The Times and The Sunday Times will start charging for online content later this year. Readers will be offered a week’s subscription for £2, or a day’s access for £1, to two new sites, www.thetimes.co.uk and www.sundaytimes.co.uk. Existing subscribers to the print editions will be given free online access. International pricing has been set at $2/€1.5 a day or $4/€3 for a week. Last August Rupert Murdoch announced plans to charge for all the newspapers’ websites. This move was referred to as a ‘defining moment for journalism..’ presumably because bold steps are required to attempt to reverse what has become the accepted model of free online news and to charge a fee for the ‘value’ it represents.

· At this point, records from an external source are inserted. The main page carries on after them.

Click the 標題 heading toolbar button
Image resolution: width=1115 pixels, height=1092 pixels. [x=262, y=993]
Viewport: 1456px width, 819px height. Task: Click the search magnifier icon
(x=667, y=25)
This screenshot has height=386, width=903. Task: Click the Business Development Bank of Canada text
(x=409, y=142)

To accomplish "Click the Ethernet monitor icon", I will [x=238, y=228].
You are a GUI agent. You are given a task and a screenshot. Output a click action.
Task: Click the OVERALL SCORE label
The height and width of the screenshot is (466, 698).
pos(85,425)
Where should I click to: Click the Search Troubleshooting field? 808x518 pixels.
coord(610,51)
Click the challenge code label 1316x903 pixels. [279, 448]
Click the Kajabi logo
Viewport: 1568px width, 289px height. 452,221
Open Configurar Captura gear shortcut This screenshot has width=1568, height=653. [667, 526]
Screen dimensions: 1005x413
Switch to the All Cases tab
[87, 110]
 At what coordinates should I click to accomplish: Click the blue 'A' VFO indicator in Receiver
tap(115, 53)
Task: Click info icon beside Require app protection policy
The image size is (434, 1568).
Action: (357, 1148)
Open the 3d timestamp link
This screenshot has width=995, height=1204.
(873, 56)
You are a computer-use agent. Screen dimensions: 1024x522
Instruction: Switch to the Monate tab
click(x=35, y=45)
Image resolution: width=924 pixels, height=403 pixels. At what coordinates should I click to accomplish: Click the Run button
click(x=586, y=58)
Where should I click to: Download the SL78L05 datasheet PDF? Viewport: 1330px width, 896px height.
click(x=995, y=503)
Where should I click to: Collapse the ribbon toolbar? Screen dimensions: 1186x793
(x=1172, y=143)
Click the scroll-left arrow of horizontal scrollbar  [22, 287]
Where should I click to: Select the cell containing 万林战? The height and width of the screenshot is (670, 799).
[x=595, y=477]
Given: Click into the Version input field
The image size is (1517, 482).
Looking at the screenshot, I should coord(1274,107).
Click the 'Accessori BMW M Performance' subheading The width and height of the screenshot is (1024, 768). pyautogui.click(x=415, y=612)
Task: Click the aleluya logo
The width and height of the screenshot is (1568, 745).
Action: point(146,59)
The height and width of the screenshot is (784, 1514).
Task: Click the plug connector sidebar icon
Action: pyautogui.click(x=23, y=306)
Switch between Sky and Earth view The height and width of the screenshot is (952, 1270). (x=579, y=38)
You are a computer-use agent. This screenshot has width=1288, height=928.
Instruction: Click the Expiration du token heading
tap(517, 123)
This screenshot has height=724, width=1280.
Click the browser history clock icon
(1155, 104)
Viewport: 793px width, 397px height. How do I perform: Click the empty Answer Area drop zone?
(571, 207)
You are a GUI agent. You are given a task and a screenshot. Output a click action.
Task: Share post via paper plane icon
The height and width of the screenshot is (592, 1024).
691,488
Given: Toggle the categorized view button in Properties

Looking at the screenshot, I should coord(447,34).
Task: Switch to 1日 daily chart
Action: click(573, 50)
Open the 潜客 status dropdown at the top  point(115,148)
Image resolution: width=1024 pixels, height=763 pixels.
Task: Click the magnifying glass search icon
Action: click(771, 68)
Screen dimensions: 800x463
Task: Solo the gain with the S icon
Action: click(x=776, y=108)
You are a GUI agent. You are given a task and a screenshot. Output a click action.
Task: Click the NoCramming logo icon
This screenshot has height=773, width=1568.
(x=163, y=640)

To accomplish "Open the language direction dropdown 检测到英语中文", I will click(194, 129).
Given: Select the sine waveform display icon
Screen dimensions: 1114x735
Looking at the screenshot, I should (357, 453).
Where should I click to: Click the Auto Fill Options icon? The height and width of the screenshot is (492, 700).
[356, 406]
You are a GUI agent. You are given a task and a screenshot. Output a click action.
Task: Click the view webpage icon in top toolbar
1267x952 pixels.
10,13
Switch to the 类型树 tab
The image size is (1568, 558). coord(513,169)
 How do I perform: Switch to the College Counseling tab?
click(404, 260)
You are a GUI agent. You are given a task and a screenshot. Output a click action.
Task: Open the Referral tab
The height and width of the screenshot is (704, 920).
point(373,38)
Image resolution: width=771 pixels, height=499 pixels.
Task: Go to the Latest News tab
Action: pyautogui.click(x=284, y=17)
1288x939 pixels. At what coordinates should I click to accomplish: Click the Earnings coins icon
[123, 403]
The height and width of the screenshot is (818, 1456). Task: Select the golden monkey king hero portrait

Times Online — which includes The Times and The Sunday Times — has c. 20 million monthly unique visitors. The print edition of The Times has 1.7 million readers and The Sunday Times has 3.2 million readers.
Newspaper publishers are desperate for new business models to compensate for declining ad revenues. In January The New York Times said that it would charge for access to its website and The Financial Times and The Wall Street Journal already have online subscription models. The New York Times plans to introduce a ‘metred’ model where a reader is charged after accessing a set number of free articles every month.
The Guardian said it will not charge for online access while certain papers, such as London's Evening Standard has abandoned readership revenue and made print editions free.
The NYT's publisher, Arthur Sulzberger, agreed that the strategy is not without risk: "This is a bet, to a certain degree, in where we think the web is going." But like many newspapers, the New York Times is in the midst of a financial storm. Its parent company, the New York Times Company, owns 15 papers, including the International Herald Tribune and the Boston Globe, and sustained a loss of $70m in the nine months to September last. It recently accepted a $250m loan from Carlos Slim, the Mexican billionaire, to strenghten its balance sheet.
For publishers, internet charges are a dilemma. Online promotions are likely to fall dramatically with the advent of paid for subscriptions, which may make newspaper websites less appealing to advertisers.
The New York Times has experienced difficulties with paid for online access in the past - some of their well known columnists objected on the grounds that many readers, especially in developing countries, would not be able to afford to read their important content.
Critics, including Arianna Huffington of the Huffington Post, believe charges to access online content will not work because there is already so much free content available in cyberspace. She said last year: "Unless you're selling porn, and especially very weird porn‚ online subscriptions are a dead loss."